Percy looked down at the book he was holding.  “This doesn’t look very good after all.” He placed it back on the shelf.


“You’re thinking how pathetic this all sounds,” I guessed wryly.


He was slow to respond, and didn’t look at me right away.  “I think I can safely say that I’m in no position to judge you.  And anyway, for reasons I think are obvious, I’m glad you work where you do.”  He flashed his half-smile, and my stomach fluttered.


“Well, what about you, then?  Why do you work there?”


“I probably can’t put it any better than you did.  Nice, respectable job.” He paused. “Well, I could add more, mostly having to do with myself as an egotistical teenager who really liked the idea of seeing his own name on brass nameplates, but I’ll spare you for now, and just say that ‘nice, respectable job’ about sums it up.  And if you, for some incomprehensible reason, think anything about yourself is pathetic, try the fact that I wanted to work at the Ministry since I was about twelve.”  He pushed up his glasses and gave me a sardonic smirk. “Bit sick, isn’t it?”


He took my hand and started leading the way out of the bookstore.


“You’re not happy where you are now, though,” I observed, recalling something Lionel had once said about Percy trying to transfer to another Department.


“No, I probably don’t do a good job concealing the fact that I’d rather do something better than assist Blakely in running the Improper Use Office.  But advancement opportunities are apparently thin right now.” He shrugged and gave my hand a squeeze, continuing brightly. “For now I suppose we’ll each have to accept the fact that what we really do for a living is sort out other people’s messes.  You and I must be two of the most overqualified maintenance workers in the world.”

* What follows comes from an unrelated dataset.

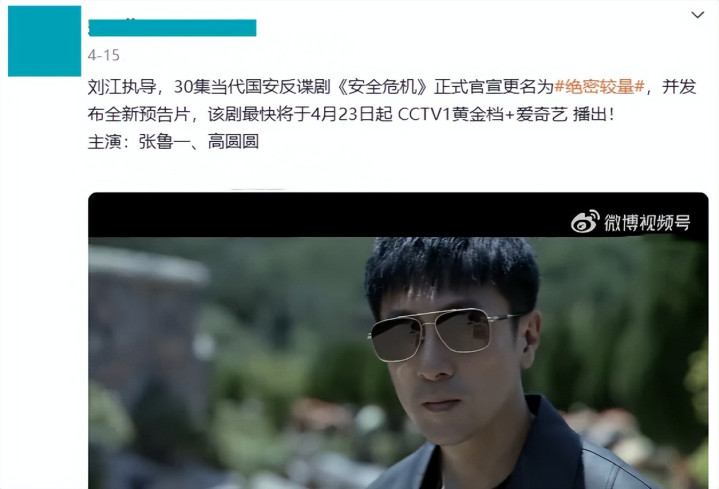Screen dimensions: 719x489
Task: Click the poster's teal avatar image
Action: click(x=44, y=41)
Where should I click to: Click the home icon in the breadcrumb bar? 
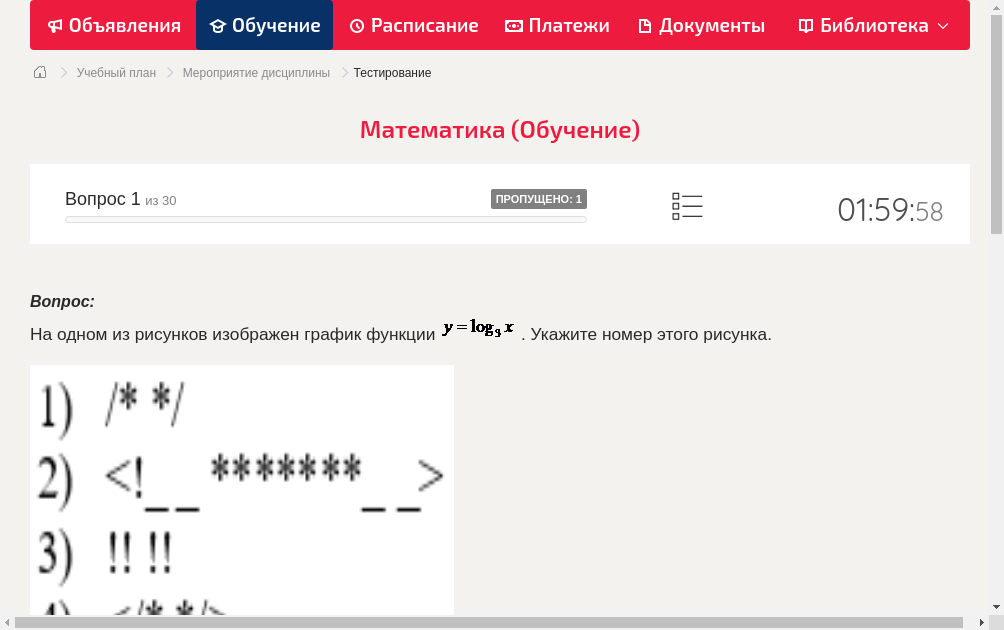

“I do enjoy your optimism.” This drew a laugh from him, and I continued, teasing, “By the way, I am going to need to hear this business about you being a teenager sometime.”


At that, his laughter faltered, and he gave a little tilt of his head that gave me the distinct impression he was having a silent conversation with himself. “You will,” he responded simply, though his face was not unkind, and I did not press further.

 

Fingers still laced with mine, he raised my hand and kissed it.